- [MATERIAL FOR THIS EXERCISE]
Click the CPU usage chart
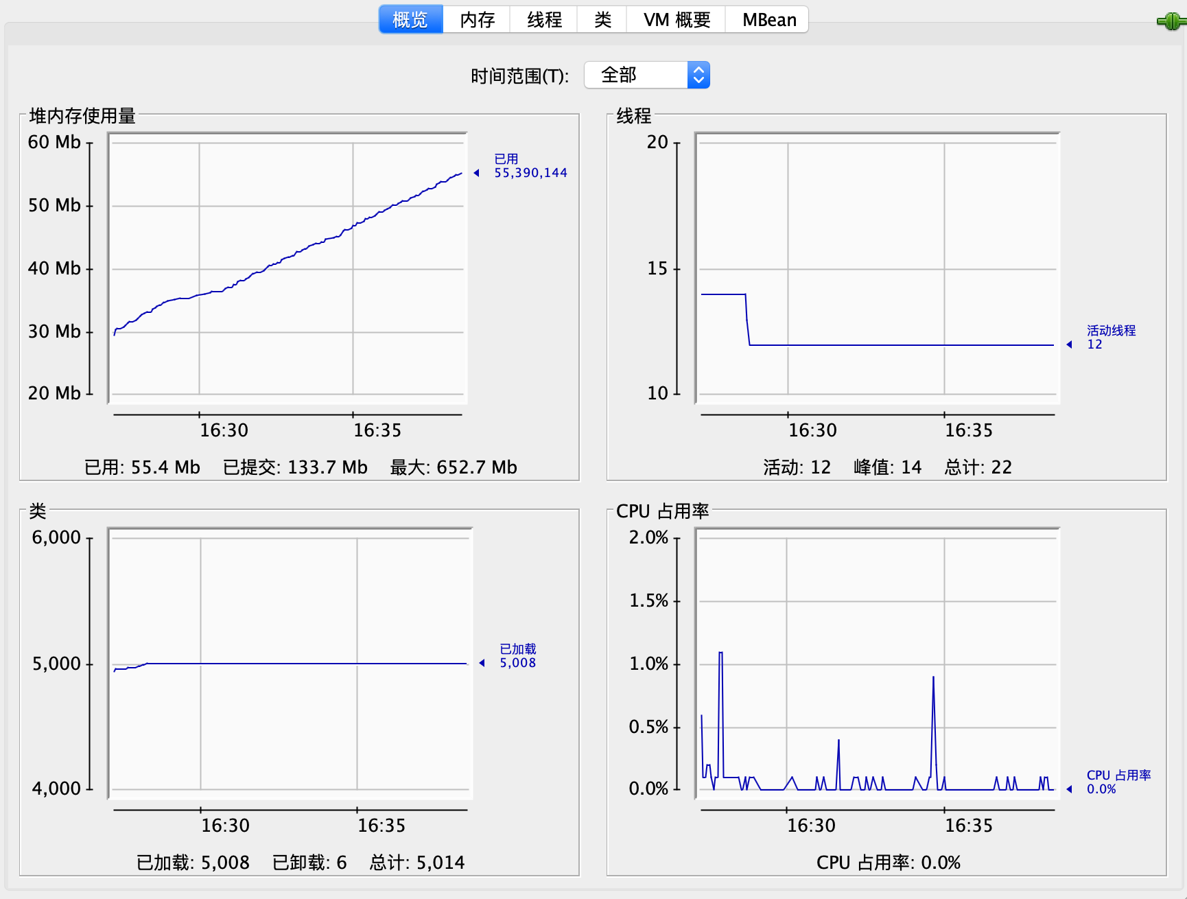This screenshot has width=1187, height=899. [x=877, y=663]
--
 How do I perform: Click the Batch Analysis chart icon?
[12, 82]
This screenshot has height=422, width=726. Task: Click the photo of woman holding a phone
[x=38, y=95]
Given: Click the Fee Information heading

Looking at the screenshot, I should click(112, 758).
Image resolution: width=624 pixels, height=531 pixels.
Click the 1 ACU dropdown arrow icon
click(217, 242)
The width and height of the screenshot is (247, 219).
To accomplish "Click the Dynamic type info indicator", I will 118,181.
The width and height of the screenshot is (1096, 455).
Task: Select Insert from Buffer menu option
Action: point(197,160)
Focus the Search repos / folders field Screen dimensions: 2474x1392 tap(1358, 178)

- [ASSIGNMENT] In the listing above, find the line with "Image resolution: width=624" and the line with "Focus the Search"; set down exactly those two lines and every line between them, nothing more.

- [RESPONSE FOR THIS EXERCISE]
Image resolution: width=624 pixels, height=531 pixels.
Click the 1 ACU dropdown arrow icon
click(217, 242)
The width and height of the screenshot is (247, 219).
To accomplish "Click the Dynamic type info indicator", I will 118,181.
The width and height of the screenshot is (1096, 455).
Task: Select Insert from Buffer menu option
Action: point(197,160)
Focus the Search repos / folders field Screen dimensions: 2474x1392 tap(1358, 178)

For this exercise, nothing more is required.